PROBLÈME COURT:
Relevez chacune des lignes des items ci-dessous qui contiennent la chaîne « Lightscribe », en tenant compte de la casse.

▽

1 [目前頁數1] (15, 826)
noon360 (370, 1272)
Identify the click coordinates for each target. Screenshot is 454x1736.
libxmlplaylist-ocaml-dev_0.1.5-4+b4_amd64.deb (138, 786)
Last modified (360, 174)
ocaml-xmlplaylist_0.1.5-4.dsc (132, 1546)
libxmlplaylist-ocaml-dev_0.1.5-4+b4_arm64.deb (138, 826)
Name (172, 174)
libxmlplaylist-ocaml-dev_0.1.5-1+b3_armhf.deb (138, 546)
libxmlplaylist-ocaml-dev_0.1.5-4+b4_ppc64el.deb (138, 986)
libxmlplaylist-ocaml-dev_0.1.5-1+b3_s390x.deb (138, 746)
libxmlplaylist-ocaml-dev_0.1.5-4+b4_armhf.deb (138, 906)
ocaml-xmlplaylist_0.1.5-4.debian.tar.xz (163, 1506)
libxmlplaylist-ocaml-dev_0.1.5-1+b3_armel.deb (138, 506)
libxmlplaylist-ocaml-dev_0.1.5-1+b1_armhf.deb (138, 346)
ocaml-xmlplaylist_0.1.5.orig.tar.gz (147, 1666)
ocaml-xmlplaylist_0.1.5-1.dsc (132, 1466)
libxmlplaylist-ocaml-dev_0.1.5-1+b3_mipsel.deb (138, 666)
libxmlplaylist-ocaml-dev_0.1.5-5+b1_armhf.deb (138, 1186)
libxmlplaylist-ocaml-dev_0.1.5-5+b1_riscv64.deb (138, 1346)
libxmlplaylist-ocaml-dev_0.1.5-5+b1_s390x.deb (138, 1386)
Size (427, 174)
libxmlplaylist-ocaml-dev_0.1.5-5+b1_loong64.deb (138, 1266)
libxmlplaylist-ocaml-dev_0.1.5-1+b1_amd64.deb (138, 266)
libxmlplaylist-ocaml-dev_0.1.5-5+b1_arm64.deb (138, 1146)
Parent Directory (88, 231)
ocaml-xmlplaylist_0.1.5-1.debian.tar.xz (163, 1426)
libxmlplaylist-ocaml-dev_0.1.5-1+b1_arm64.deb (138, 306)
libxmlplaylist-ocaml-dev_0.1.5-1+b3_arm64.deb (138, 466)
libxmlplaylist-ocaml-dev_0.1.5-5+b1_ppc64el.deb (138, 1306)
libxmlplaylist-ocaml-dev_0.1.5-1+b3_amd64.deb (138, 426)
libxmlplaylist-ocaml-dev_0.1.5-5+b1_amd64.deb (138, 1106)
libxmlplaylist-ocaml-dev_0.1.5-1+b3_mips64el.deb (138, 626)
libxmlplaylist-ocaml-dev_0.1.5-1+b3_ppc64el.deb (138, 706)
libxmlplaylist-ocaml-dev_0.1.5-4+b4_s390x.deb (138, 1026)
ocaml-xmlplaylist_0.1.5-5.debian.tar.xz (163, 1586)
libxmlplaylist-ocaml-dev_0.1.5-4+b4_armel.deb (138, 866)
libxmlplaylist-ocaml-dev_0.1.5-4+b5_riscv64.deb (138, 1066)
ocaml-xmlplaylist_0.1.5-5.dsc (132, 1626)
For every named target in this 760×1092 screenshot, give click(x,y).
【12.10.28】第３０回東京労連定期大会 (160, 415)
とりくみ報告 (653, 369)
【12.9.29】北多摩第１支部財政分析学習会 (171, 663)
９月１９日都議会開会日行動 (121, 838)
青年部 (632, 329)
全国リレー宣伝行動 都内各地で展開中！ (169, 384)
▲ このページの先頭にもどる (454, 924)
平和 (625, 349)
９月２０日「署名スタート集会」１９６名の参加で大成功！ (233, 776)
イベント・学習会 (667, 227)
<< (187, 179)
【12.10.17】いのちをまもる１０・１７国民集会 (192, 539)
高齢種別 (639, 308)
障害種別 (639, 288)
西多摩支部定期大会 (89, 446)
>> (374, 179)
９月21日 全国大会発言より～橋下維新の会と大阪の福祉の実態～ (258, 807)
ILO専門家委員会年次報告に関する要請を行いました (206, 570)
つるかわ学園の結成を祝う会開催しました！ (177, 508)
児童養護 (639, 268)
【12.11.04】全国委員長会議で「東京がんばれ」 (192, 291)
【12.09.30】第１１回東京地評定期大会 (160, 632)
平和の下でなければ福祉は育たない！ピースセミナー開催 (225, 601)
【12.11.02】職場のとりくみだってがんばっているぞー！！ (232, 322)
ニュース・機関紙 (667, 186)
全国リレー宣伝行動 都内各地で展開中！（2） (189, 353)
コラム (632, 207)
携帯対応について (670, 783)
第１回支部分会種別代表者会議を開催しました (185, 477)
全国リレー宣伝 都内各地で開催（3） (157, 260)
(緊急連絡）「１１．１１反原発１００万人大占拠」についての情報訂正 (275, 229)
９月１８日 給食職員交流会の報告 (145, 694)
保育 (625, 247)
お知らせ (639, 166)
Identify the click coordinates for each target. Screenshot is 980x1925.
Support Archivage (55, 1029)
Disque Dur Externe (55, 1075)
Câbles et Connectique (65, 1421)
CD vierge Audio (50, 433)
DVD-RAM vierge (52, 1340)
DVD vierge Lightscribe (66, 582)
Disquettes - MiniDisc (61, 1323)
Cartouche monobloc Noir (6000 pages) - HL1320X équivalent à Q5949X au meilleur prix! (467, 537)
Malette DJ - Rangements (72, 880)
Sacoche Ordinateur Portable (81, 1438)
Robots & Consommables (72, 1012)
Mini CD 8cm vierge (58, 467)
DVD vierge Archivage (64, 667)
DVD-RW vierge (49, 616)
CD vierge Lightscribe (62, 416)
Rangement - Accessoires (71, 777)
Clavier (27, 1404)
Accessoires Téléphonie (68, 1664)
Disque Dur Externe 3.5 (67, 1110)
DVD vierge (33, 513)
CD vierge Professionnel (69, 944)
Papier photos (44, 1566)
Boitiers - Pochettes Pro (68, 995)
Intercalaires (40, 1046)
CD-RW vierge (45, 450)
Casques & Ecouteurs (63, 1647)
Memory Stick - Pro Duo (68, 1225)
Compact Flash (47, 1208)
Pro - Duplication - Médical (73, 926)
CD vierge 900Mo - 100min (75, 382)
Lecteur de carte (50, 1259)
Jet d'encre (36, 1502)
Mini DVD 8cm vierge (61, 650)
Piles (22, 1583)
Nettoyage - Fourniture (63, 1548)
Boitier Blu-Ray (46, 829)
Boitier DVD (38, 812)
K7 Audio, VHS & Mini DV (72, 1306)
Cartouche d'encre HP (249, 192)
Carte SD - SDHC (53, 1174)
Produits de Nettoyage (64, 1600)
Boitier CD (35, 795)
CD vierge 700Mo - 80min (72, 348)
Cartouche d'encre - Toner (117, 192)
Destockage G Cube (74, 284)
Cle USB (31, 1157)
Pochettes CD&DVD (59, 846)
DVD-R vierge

△

TÂCHE ACCOMPLIE:
DVD vierge Lightscribe (66, 582)
CD vierge Lightscribe (62, 416)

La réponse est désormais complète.